§ **Problem to solve**
Quote the lines of the listing below from the line containing "Image resolution: width=1183" through the end of the listing, including both ends, and omit the pictures.

[Saved data entries]
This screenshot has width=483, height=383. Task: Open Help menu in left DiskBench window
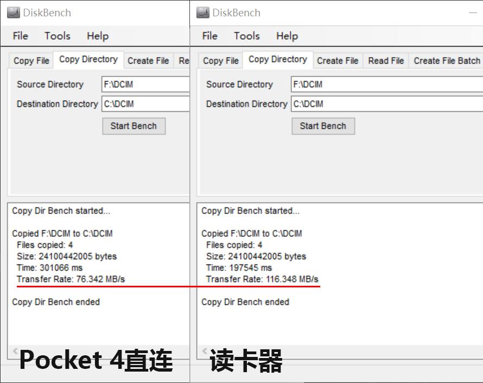pyautogui.click(x=98, y=36)
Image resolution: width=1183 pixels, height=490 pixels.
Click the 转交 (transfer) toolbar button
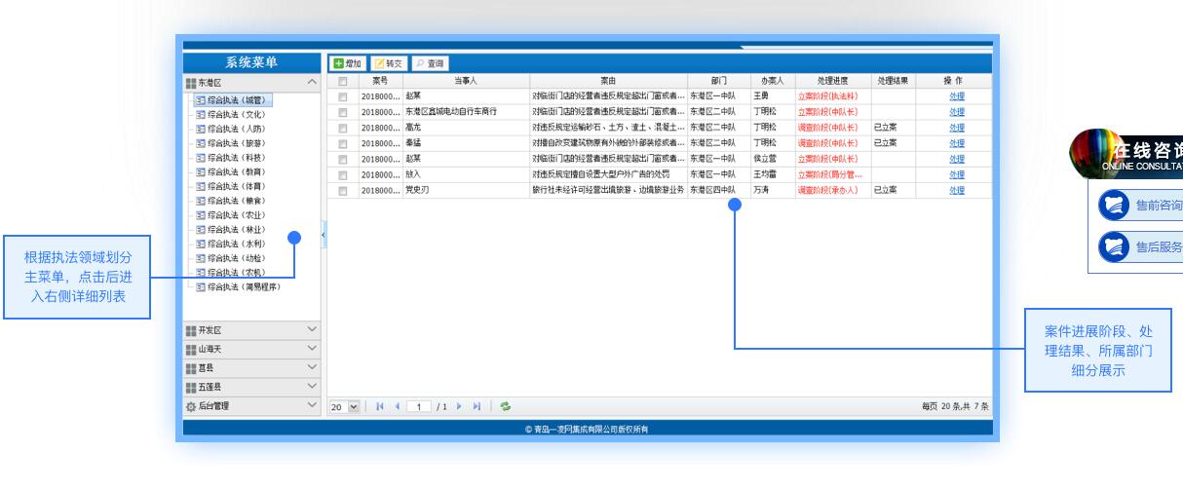point(388,63)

§ **Answer to this problem**
Image resolution: width=1183 pixels, height=490 pixels.
Click the 转交 (transfer) toolbar button
point(388,63)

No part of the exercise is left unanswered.